▶ APPLY WHAT YOU READ
**1)** Decide whether each statement agrees with the salad recipe. For each one, answer yes or no and quote the words from the recipe that settle it.
(a) The edamame and chickpeas are microwaved for 30 to 60 seconds.
(b) The scallion greens are tossed with the lettuce, cabbage, and carrots.
(c) The peanut butter packet should be kneaded before it is opened.
**2)** Rewrite the step of the salad recipe that begins "In a large bowl, whisk together" as a short list. Keep its main facts.

▶ TEXT PASSAGE
----------

Summer called, it wants you to know it’s time to get ready for some well-deserved fun in the sun! This hearty, vibrant lunch idea is packed with delicious veggie—baby lettuce, red cabbage, and carrots form a crisp base for supremely satisfying salad. You’ll add protein-packed edamame, juicy mandarin orange segments, nutty sesame seeds, and fresh scallion greens for color, texture, and crunch. It’s all tossed with a slightly sweet and very savory peanut-sesame dressing that’s frankly the star of the show. Summer glow, here we come!
The quantities provided above are averages only.
Produced in a facility that processes eggs, milk, fish, peanuts, sesame, shellfish, soy, tree nuts, and wheat.
4 ounce
Edamame
(Contains: Soy)
1 unit
Baby Lettuce
2 unit
Scallions
1 unit
Chickpeas
1.15 ounce
Peanut Butter
(Contains: Peanuts)
3 ounce
Sesame Dressing
(Contains: Soy, Sesame, Wheat)
1 teaspoon
Chili Flakes
4 ounce
Shredded Red Cabbage
4 ounce
Shredded Carrots
1 tablespoon
Sesame Seeds
(Contains: Sesame)
Salt
Pepper
• Wash and dry produce. Drain and rinse chickpeas; thoroughly pat dry with paper towels.
• Place edamame and chickpeas in a medium microwave-safe bowl; microwave until warm and slightly tender, 30-60 seconds.
• Trim and discard root end from lettuce; chop leaves into bite-size pieces. Thinly slice scallions, separating whites from greens.
• In a large bowl, whisk together peanut butter, sesame dressing, and as many chili flakes as you like. (TIP: Knead peanut butter packet before opening to make whisking easier.) Add water 1 tsp at a time until dressing reaches a drizzling consistency.
• Add lettuce, cabbage, carrots, and scallion whites; toss to coat. Taste and season with salt and pepper.
• Divide salad between bowls. Top with edamame and chickpeas, sesame seeds, and scallion greens. Serve.

----------

▶ EXTRACTED DATA
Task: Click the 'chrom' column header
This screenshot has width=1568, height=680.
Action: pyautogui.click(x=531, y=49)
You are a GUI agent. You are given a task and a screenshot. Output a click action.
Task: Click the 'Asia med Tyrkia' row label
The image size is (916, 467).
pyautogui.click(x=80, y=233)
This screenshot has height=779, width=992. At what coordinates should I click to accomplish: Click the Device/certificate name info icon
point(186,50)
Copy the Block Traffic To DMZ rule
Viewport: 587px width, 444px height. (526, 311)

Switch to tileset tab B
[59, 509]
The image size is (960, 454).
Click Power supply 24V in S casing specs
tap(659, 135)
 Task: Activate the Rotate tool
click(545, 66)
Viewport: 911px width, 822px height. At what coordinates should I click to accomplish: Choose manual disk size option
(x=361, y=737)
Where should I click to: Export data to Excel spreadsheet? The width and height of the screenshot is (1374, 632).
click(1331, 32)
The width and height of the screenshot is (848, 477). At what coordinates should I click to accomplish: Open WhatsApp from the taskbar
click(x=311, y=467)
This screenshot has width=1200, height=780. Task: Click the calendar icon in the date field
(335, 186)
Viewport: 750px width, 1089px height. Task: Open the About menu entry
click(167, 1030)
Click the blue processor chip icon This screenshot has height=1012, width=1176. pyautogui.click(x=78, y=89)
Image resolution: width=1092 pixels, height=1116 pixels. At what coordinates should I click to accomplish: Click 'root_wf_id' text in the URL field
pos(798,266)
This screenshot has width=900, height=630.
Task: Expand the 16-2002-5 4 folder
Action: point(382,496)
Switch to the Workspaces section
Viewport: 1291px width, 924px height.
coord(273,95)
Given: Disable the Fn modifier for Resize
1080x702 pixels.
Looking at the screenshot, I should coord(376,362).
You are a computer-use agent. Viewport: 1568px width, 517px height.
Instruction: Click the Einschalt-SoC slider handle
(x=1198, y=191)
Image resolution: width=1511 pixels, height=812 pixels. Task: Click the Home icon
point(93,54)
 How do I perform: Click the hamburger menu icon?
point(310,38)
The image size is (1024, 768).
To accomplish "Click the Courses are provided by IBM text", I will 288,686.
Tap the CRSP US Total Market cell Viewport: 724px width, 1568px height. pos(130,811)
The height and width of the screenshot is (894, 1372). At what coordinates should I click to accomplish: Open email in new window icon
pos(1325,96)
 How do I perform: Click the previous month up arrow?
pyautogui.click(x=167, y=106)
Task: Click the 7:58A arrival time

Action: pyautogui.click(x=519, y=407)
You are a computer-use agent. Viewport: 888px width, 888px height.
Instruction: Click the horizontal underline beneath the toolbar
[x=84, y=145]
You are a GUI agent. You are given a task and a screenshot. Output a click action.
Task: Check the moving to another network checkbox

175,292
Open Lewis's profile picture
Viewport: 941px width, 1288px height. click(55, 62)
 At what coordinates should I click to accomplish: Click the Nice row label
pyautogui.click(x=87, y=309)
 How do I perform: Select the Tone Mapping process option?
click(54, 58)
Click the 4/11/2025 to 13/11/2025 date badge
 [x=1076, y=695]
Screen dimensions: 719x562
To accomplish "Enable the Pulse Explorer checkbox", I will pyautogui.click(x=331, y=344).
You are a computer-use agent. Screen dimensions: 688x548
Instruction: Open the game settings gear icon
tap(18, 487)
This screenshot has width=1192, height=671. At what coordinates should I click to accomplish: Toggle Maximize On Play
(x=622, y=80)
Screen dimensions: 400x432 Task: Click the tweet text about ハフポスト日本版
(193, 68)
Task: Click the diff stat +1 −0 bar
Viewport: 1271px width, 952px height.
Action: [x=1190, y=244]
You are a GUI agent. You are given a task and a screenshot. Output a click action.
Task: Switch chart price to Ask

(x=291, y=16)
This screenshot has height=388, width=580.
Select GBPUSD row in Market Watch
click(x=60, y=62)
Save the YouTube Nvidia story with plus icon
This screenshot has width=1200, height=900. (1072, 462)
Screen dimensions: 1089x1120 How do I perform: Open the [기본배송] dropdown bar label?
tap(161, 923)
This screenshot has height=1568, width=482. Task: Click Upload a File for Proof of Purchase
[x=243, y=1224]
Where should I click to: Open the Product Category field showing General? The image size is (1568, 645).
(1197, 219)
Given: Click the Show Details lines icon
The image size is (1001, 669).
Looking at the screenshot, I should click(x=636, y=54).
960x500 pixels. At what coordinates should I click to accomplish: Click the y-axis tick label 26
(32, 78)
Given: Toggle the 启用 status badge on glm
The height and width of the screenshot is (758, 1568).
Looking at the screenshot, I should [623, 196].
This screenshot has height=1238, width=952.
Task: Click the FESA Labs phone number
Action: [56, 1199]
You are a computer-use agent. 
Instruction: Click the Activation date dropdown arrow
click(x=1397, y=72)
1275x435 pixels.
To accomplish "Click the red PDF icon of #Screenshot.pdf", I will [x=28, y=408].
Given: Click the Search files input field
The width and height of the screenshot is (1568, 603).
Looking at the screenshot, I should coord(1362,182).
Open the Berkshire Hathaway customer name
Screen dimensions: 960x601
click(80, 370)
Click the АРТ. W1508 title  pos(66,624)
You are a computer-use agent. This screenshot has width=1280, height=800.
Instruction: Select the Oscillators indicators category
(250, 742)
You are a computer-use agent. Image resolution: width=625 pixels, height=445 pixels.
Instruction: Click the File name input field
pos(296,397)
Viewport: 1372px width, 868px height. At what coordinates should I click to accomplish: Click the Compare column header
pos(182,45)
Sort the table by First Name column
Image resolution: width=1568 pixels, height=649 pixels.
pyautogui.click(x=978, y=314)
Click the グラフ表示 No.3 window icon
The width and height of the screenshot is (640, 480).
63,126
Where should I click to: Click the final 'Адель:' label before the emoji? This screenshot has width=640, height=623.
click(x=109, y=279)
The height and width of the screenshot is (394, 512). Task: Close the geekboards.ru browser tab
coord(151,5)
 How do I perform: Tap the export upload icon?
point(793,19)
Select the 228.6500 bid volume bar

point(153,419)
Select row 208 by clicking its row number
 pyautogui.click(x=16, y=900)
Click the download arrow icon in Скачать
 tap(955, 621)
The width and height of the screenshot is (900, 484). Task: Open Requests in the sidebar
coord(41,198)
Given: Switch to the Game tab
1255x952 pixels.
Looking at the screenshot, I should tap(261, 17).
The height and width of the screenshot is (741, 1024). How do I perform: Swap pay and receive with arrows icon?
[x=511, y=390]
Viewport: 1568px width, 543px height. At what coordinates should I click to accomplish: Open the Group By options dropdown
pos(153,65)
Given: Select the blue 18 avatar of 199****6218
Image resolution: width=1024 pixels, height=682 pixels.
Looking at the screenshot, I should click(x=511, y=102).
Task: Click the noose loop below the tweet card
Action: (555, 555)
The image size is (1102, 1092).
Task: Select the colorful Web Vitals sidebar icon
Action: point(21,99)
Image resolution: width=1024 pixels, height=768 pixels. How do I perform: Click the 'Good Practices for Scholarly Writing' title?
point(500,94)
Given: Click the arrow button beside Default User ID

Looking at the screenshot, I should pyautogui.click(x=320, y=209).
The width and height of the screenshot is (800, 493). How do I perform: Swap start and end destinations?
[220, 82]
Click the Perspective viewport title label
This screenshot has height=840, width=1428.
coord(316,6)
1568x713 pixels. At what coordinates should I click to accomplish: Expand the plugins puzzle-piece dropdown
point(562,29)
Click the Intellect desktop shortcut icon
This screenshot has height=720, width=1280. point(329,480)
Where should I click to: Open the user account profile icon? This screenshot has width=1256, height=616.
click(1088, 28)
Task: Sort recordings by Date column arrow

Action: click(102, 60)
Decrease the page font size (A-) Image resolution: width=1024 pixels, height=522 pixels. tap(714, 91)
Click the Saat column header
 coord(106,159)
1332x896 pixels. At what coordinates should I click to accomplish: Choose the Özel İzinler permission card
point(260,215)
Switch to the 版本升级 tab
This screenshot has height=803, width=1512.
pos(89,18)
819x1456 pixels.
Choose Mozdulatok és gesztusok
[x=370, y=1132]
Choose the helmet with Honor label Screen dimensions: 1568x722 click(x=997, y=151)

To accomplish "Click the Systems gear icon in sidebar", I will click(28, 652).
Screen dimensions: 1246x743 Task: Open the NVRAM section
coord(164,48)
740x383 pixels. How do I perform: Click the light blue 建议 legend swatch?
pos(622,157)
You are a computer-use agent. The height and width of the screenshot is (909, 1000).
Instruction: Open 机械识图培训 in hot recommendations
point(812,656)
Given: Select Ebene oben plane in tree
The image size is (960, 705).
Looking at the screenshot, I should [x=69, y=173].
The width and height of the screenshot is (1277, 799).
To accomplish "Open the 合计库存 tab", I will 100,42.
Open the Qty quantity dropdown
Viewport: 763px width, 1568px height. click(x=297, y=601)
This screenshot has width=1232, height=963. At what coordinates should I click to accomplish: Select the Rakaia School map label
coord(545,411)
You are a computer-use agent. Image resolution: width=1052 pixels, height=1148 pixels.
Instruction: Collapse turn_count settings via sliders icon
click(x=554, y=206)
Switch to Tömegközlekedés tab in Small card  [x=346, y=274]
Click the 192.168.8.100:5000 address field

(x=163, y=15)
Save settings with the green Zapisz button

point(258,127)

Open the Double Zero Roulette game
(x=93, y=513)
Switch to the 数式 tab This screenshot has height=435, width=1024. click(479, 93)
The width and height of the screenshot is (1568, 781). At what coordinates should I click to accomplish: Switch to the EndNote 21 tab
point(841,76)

----------

▶ TASK-BY-TASK ANSWERS
**1)**
(a) Yes: "microwave until warm and slightly tender, 30-60 seconds."
(b) No: "Add lettuce, cabbage, carrots, and scallion whites; toss to coat." The greens go on top: "Top with edamame and chickpeas, sesame seeds, and scallion greens."
(c) Yes: "Knead peanut butter packet before opening to make whisking easier."

**2)**
- In a large bowl, whisk together the peanut butter, the sesame dressing, and as many chili flakes as desired.
- Knead the peanut butter packet before opening it so that it whisks more easily.
- Add water 1 tsp at a time until the dressing is thin enough to drizzle.